* [Textauszug]
════════════════

Neue Bundeswehrstudie: Soldaten halten Frauen bei der Truppe für untauglich

Erstveröffentlicht: 
24.01.2014

Frauen werden bevorzugt, obwohl sie für Kampfeinsätze nicht geeignet sind - das denken Bundeswehrsoldaten laut einer Studie über ihre Kameradinnen. Neben Vorurteilen ist auch sexuelle Belästigung ein großes Problem in der Truppe. Von Lisa Schnell.

 

Berlin - Katja Busche, 29, war acht Jahre Soldatin bei der Bundeswehr. Als sie befördert wurde hieß es, sie habe sich hochgeschlafen. Als sie ein Lob bekam, hörte sie: "Ihr Frauen werdet immer bevorzugt." Sie war eine von vier Frauen zwischen 400 Männern in ihrer Einheit, schleppte sich auf endlosen Märschen mit Waffen durchs Gelände, machte ihre Liegestützen und biss die Zähne zusammen. "Ich hatte immer das Gefühl, besser sein zu müssen", sagt sie. Ihren richtigen Namen will sie nicht nennen.

 

Den meisten der 18.500 Soldatinnen bei der Bundeswehr geht es offenbar wie ihr. Frauen beim Bund leiden unter den Vorurteilen ihrer männlichen Kameraden wie eine Studie des Zentrums für Militärgeschichte und Sozialwissenschaften der Bundeswehr zeigt, die an diesem Freitag in Berlin vorgestellt wurde. Für sie wurden 8500 Soldatinnen und 6000 Soldaten befragt. Fast ein Drittel der Soldaten glaubt, dass ihre weiblichen Kameradinnen einen schlechteren Job machen. 32 Prozent sind überzeugt, Frauen werden von ihren Vorgesetzten bevorzugt.

════════════════

* [Vorliegende Zeilen]
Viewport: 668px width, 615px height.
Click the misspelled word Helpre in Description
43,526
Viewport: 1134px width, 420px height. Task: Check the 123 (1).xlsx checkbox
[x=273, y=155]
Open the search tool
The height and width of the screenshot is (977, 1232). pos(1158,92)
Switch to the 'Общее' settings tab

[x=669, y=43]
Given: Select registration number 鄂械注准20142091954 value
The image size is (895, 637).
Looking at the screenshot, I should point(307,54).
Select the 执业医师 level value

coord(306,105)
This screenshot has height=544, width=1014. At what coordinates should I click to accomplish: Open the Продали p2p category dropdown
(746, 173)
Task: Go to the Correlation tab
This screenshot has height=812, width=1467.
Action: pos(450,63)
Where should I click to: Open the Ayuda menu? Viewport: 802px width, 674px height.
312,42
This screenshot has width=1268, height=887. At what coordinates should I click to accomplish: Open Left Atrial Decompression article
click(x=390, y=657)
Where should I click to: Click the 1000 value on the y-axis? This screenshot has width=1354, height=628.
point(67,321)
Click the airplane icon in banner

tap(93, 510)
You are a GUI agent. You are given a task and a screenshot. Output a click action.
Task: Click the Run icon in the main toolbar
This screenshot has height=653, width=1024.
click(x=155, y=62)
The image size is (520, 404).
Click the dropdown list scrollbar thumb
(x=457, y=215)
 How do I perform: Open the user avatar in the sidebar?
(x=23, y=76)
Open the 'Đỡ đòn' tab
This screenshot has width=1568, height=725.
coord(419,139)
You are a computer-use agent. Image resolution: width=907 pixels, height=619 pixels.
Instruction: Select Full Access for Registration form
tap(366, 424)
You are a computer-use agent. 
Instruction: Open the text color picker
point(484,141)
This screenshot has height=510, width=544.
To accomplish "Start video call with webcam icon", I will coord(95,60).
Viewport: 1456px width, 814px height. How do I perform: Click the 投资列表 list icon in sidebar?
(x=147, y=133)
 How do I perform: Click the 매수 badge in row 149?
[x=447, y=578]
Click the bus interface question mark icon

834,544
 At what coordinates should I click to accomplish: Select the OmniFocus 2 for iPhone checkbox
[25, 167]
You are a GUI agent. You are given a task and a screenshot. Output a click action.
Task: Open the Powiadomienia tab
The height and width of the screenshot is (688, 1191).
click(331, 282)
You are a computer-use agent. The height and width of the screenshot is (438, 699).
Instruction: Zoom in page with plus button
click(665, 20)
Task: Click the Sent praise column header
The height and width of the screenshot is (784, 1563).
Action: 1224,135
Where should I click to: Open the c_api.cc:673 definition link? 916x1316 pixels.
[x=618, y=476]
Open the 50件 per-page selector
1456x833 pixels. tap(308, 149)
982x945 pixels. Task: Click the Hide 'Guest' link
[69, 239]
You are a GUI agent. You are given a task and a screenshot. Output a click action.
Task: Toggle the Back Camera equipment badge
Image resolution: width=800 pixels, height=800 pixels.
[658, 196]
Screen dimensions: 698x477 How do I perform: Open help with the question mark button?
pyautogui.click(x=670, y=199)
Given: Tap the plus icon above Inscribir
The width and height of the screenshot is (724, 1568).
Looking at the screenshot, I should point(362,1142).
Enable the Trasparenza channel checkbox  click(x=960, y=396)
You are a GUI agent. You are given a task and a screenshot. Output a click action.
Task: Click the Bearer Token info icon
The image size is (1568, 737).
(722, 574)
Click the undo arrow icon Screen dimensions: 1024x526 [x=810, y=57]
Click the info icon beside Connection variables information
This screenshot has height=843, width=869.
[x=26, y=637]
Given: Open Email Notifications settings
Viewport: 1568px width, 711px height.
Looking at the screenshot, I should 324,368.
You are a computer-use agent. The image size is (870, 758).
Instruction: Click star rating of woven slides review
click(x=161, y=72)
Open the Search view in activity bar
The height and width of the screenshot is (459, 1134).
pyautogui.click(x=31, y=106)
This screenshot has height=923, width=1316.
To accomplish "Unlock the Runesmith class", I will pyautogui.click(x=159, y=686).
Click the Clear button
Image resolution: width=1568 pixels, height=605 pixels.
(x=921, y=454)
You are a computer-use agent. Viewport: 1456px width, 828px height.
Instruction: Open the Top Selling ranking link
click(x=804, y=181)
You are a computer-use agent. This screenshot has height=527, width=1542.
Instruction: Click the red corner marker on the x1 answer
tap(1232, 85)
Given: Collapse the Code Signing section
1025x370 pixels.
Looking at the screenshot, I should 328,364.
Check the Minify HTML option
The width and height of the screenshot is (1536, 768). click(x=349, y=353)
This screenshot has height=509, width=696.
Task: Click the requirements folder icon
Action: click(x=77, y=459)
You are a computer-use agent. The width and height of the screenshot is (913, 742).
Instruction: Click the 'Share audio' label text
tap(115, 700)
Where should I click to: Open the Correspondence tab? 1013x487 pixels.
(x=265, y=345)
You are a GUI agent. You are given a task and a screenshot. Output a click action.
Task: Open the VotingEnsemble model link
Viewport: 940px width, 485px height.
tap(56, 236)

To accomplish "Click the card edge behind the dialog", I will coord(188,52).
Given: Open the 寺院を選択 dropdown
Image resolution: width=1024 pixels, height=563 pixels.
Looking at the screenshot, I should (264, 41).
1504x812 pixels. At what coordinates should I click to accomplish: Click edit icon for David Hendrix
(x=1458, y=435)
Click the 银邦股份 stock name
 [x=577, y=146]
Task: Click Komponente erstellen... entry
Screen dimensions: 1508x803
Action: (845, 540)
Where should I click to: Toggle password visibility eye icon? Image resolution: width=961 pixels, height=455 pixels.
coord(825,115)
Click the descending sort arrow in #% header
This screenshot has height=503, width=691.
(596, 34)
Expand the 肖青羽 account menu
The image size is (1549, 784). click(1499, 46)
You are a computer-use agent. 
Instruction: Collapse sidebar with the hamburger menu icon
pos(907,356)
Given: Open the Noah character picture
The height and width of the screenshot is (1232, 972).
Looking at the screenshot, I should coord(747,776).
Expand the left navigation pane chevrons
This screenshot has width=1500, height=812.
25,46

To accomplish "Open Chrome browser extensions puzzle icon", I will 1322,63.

════════════════

* [Schriftliche Anweisung 1]
Wie viele Soldatinnen und Soldaten wurden laut dem Textauszug über die Bundeswehrstudie befragt?
* [Schriftliche Anweisung 2]
Nehmen Sie den Artikel über die Bundeswehrstudie zu Frauen in der Truppe wieder auf und schreiben Sie ihn im Anschluss an seinen letzten Satz weiter.

* [Ergebnis der Aufgabe 1]
Befragt wurden 8500 Soldatinnen und 6000 Soldaten.

* [Ergebnis der Aufgabe 2]
 

Auch sexuelle Belästigung ist ein großes Problem für Frauen in der Truppe. Mehr als die Hälfte der Frauen berichtet, verschiedenen Formen von Belästigung ausgesetzt gewesen zu sein - zum Beispiel mussten sie sich anzügliche Witze anhören, jeder vierten wurden pornografische Bilder gezeigt. Sexuellen Missbrauch erlebten drei Prozent der befragten Soldatinnen, in einer vergleichbaren Studie von 2005/2008 waren es noch knapp fünf Prozent. Jetzt verglichen die Forscher den Bund mit anderen Arbeitgebern. Das Ergebnis: Sexuelle Belästigung stellt bei der Bundeswehr "kein überdramatisches Problem" dar, meint der Leiter der Studie, Gerhard Kümmel.

 

"Was willst du denn da?"


In anderen Bereichen ist die Bundeswehr für Frauen aber immer noch ein ganz besonderer Arbeitgeber. Die ehemalige Soldatin Busche wurde von ihren Kameraden immer ungläubig angeschaut, wenn sie von Auslandseinsätzen sprach. "Was willst du denn da?", hieß es. Jeder zweite Soldat denkt, dass Frauen ungeeignet sind, wenn es darum geht, eine schwere Panzerfaust zu tragen. Über 40 Prozent meinen, Frauen sollten nicht im Kampf eingesetzt werden. Busche hörte immer das Argument: "Männer wollen immer die Frauen in der Gruppe beschützen und können sich deshalb nicht auf den Einsatz konzentrieren." Das traditionelle Rollenverständnis von der schutzbedürftigen Frau teilen heute immerhin noch 22 Prozent der Soldaten.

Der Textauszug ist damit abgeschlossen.